Bob Dylan’s debut album was released on this day in 1962. Fifty years ago. A couple of years later, my cool older cousin Joanne dragged me to her room and played a Dylan album for me. A couple of years after that, my really cool older cousin Mitchell took me to see Dylan perform live at what was then called the Mosque Theater in Newark, NJ.

My first Dylan concert found him smack dab in the middle of the famous acoustic to electric changeover. Newport and Forest Hills had happened a few months earlier. He was still playing the first half of his show solo acoustic in those days. When he came on with a band after the intermission, the audience was unsettled. No one yelled “Judas,” but someone did yell “rock and roll sucks!”.

Dylan didn’t bother saying much from the stage in those days. Why bother? Maybe that’s why I still recall so clearly the one thing he did say during the show, “you’ll have to excuse my voice, I just got over a bad case of leprosy.” After that he sat down at the piano and played a stirring, stunning version of “Ballad of a Thin Man.”

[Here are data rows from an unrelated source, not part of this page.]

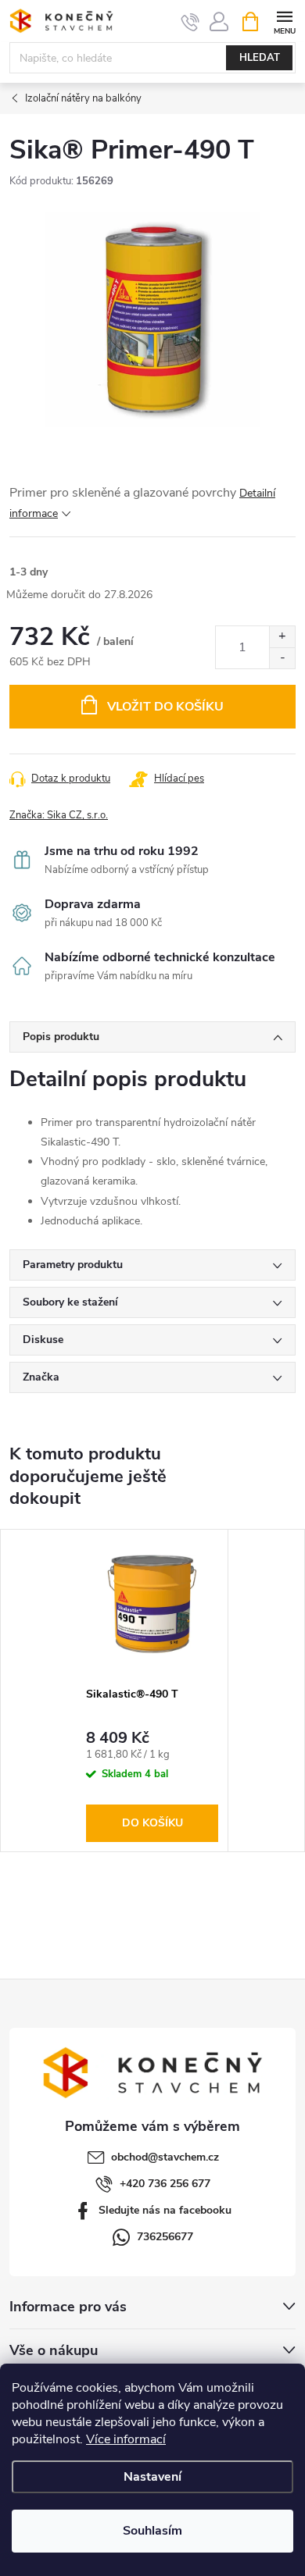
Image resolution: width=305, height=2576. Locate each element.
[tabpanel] (152, 1690)
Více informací (126, 2439)
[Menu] (284, 20)
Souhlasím (152, 2530)
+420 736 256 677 (165, 2183)
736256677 (165, 2236)
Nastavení (152, 2476)
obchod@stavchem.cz (165, 2157)
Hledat (259, 58)
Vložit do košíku (165, 706)
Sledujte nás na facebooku (165, 2210)
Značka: (58, 815)
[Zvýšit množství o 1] (282, 636)
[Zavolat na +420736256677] (190, 22)
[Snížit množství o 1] (282, 657)
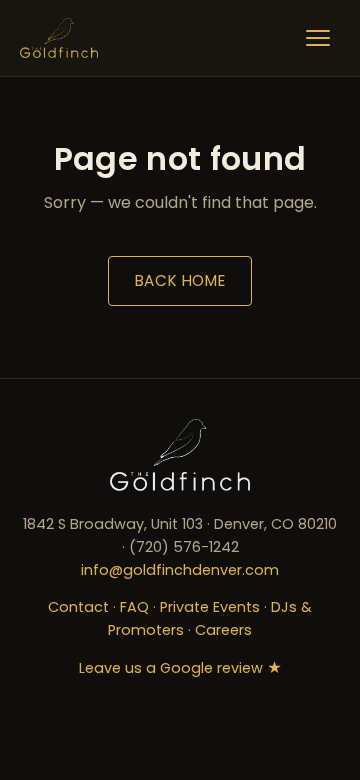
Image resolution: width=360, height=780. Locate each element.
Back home (180, 280)
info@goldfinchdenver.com (180, 570)
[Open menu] (318, 38)
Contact (78, 607)
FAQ (134, 607)
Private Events (210, 607)
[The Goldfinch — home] (59, 38)
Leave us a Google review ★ (180, 668)
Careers (223, 630)
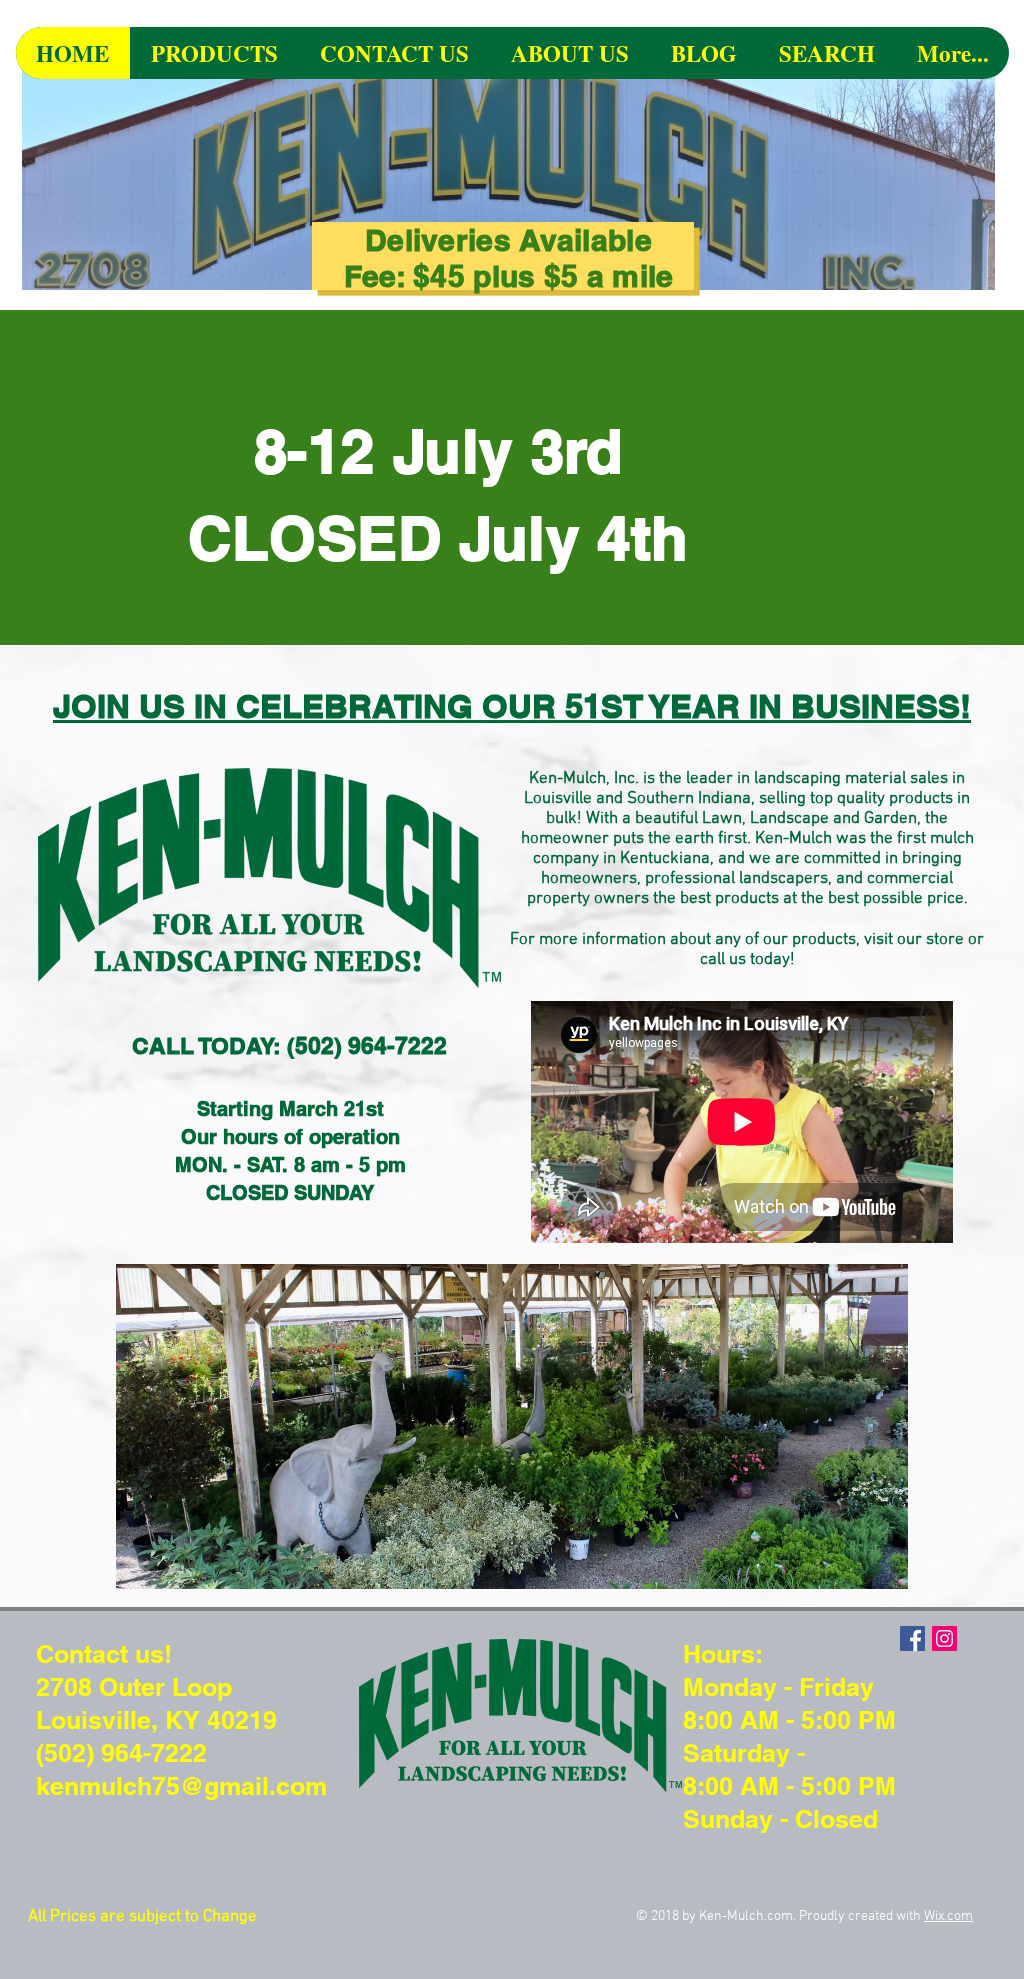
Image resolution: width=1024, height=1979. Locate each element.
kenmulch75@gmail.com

I love the Beatles. They inspired me, and countless others, to pick up a guitar in the first place. I love the Beach Boys, and the Stones, and so many more artists. But it was Dylan who kept me playing, and Dylan who made me see that it was possible to write and sing my own songs. Since that night in Newark I’ve seen him many times in many places. I’m long past the point where I care what he’s playing, or even how it sounds. Simply being in the same room as the man remains a nearly transcendental experience for me.

That first Dylan album was recorded in six hours spread over two days. It cost all of about $400 to make. It was full of covers of well worn blues and folk songs, with only two original Dylan compositions. It didn’t sell very well, but John Hammond, who had the foresight to sign Dylan in the first place, wouldn’t give up on him. A month after the release of the first album, Hammond got Dylan back into the studio to record another one. Dylan had become more political, and he was writing songs. One of those, “Blowin’ In The Wind,” would change the course of popular music forever.

I’ve expressed my appreciation for Bob Dylan, here and elsewhere. If I wrote about him every day for years I don’t think I could ever express it enough. So on this, the 50th anniversary of the day that the world at large got its first opportunity to hear the music of Bob Dylan, the music that has meant so much to generations of singers, songwriters, and music fans, I want to add one more appreciation. Thanks Bob.